Monday 14 October 2013

One Year

One year since I left the hospital to be flown home from Australia.

What an incredibly shit year it has been in many respects.

The recovery from walking to running to full time work went by month by month, and each day I felt, physically at least, normal. I landed myself an easy admin job for a gas company that mainly involves looking busy and really just reading the Guardian and doing online shopping. I ride to work every day (mostly) and suddenly it's November again.

But even though externally I look exactly as I did a year before (a bit chunkier, a few re-established piercings and a fringe on its way out), I don't feel the same. I realised in February that the way I was feeling wasn't good. I wasn't elated that I was getting better. I wasn't living every day full of joy like I felt people expected me too. I was depressed.

I went to the doctors and filled out a questionnaire which led me onto the waiting list for Time to Talk. TtT is a government scheme to help people with mental health issues, and despite a long waiting list (nearly five months), I finally got to see someone to talk to. My first session left me feeling empty. My therapist felt that I was likely to be suffering from Post Traumatic Stress Disorder.

PTSD? I, like I'm sure many others do, relate this to the truamas of war. How could my experience of GBS create such a horrific condition? But the flashbacks, the anxiety, the fear and everything else fitted right in. Often, being alone and in transport somewhere my mind would take me back to the moment I first went into hospital, all that time ago, and it felt like I was back in that hospital bed staring up at the doctor telling me 'We're worried'. Sometimes these moments would be fleeting and the next moment I knew that I was on a train to London listening to Laura Marling and off to see my sister. Other times I would be lost in these terrible memories for what felt like hours.

I would find myself depending on people more and more. With the arrival of my boyfriend back from Canada in August I finally felt I had someone to take care of me, a character trait I never had before. When my Dad had both his ankle surgeries and when my Mum broke her hip, I was again and again confronted with visiting hospitals and I felt like I couldn't deal with these reminders. 

My closest friends understand. Others don't. I feel like, at 24, this is definitely a transitionary period where you begin to discover the people you love and the people that you no longer can relate to. A while back we all went to a nightclub that we used to visit often, and everyone could laugh and ironically dance. I could enjoy myself for a bit, but then I just felt so incredibly sad I had to leave. I feel so far apart from these friends, who now have their careers and their plans to move to London. Maybe it's jealously; they are where they feel they ought to be at 24, or at least from my perspective that's how it feels. I feel like I've lost a year of my life. I'd already lost a year having knee surgery aged 19. Was this the way to look at it, lost years? 

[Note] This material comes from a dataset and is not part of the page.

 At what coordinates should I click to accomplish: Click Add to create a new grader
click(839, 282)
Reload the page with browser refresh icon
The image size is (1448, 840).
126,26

Not that their hasn't been some wonderful moments this year. Doing the 5km 'Race for Life' with my Mum and some friends was a great feeling. Tom coming home and us living together and watching Buffy the Vampire Slayer and going to shows and cooking and all those lovely moments. I went to Italy with friends for over two weeks, travelling from North to South whilst drinking red wine every day and eating delicious food. But even this...how can I explain pure exhaustion? It took my at least two weeks to recover from this trip. People think that the fatigue that comes with GBS or any kind of chronic fatigue syndrome is really just someone who is a bit tired. I know, because I used to think that. I never knew tiredness until this year. I can keep going and going and going and then I will just cry and cry with utter exhaustion. My hands and feet buzz, always a reminder of the past and the possible future.

I used to get excited about the future. I'm planning to go to Canada in April for a year or so. But it terrifies me. Now, I don't get as excited about the adventures I may have. I get scared. What if I get ill again? What if something happens to my family at home? What if Tom gets ill? What is next?

Is it purely getting older that makes people feel this way? The innocence of childhood gone, the teenage years a fond memory, and then fear? Before I would've, and indeed nearly, travelled to dangerous parts of the world, places I would have gone alone with little anxiety. Now? The thought of travelling alone to London makes me breathe a little faster. If Tom wasn't going to be in Canada with me, would I go? 

But my therapy helps. I'm having Cognitive Behavioural Therapy and next week will be my 15th session. I get homework; mediate every day or write down how I feel or breathe this way or think about this another way. There are many things we talk about, not just the GBS.

And it must be helping. The first time this year I have finally been able to sit down and finish a book. I allow myself to think about the future as I used to. I have many, many wonderful moments with my family, my friends and my boyfriend. 

But to those of you reading this who have been ill and feel...I dunno, I kind of sadness even though your better, don't be afraid to seek help. Don't feel like the world is more dangerous.

Because really? It's not any more different than last year.